Well, many of us said exactly that two years ago. Moreover, if the effort is to convict Trump of being a narcissistic or craven person, you hardly need a select committee to make that case to the Democratic base or to much of the rest of America.
Perhaps the most surprising element in the start of the hearings is the person who was portrayed as the guardian of democracy: former Attorney General William Barr. After Democrats called for Barr to be impeached or even criminally charged, he was shown repeatedly as holding the line against Trump’s claims and demands. For those of us who have defended Barr for years, it was a welcome but weird sight to behold.
There is considerable evidence that Trump’s people planned for a certification challenge, but that was always anticipated. Not long after the election, I wrote about that possibility in what I called the “Death Star strategy.” It is not a crime to plan such a challenge, even without good cause. Without any direct connection to organizing or supporting the ensuing violence, that would remain a moral — not a legal — failure.

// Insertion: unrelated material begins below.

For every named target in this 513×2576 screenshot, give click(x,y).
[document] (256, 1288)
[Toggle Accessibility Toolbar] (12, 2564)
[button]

Indeed, if opposing views were allowed, then Republicans likely would call for the testimony of committee Chairman Bennie Thompson (D-Miss.), who voted to challenge the certification of the 2004 results of President George W. Bush’s reelection; committee member Jamie Raskin (D-Md.) sought to challenge Trump’s certification in 2016. Both did so under the very law that Trump’s congressional supporters used in 2020. And Pelosi and Senate Judiciary Committee Chairman Dick Durbin (D-Ill.) praised the challengeorganized by then-Sen. Barbara Boxer (D-Calif.) in 2004.
The difference, of course, is that while there were violent protests in 2016 in Washington, there was not a riot that breached the Capitol. Yet, given that history, it was more important than ever for House leaders to reinforce the credibility of this committee by adhering to the long-respected principle of bipartisan appointments.
But this is Speaker Pelosi’s — not Lord Hewart’s — “court,” where the only thing “manifestly and undoubtedly” guaranteed is politics, without the pretense of principle.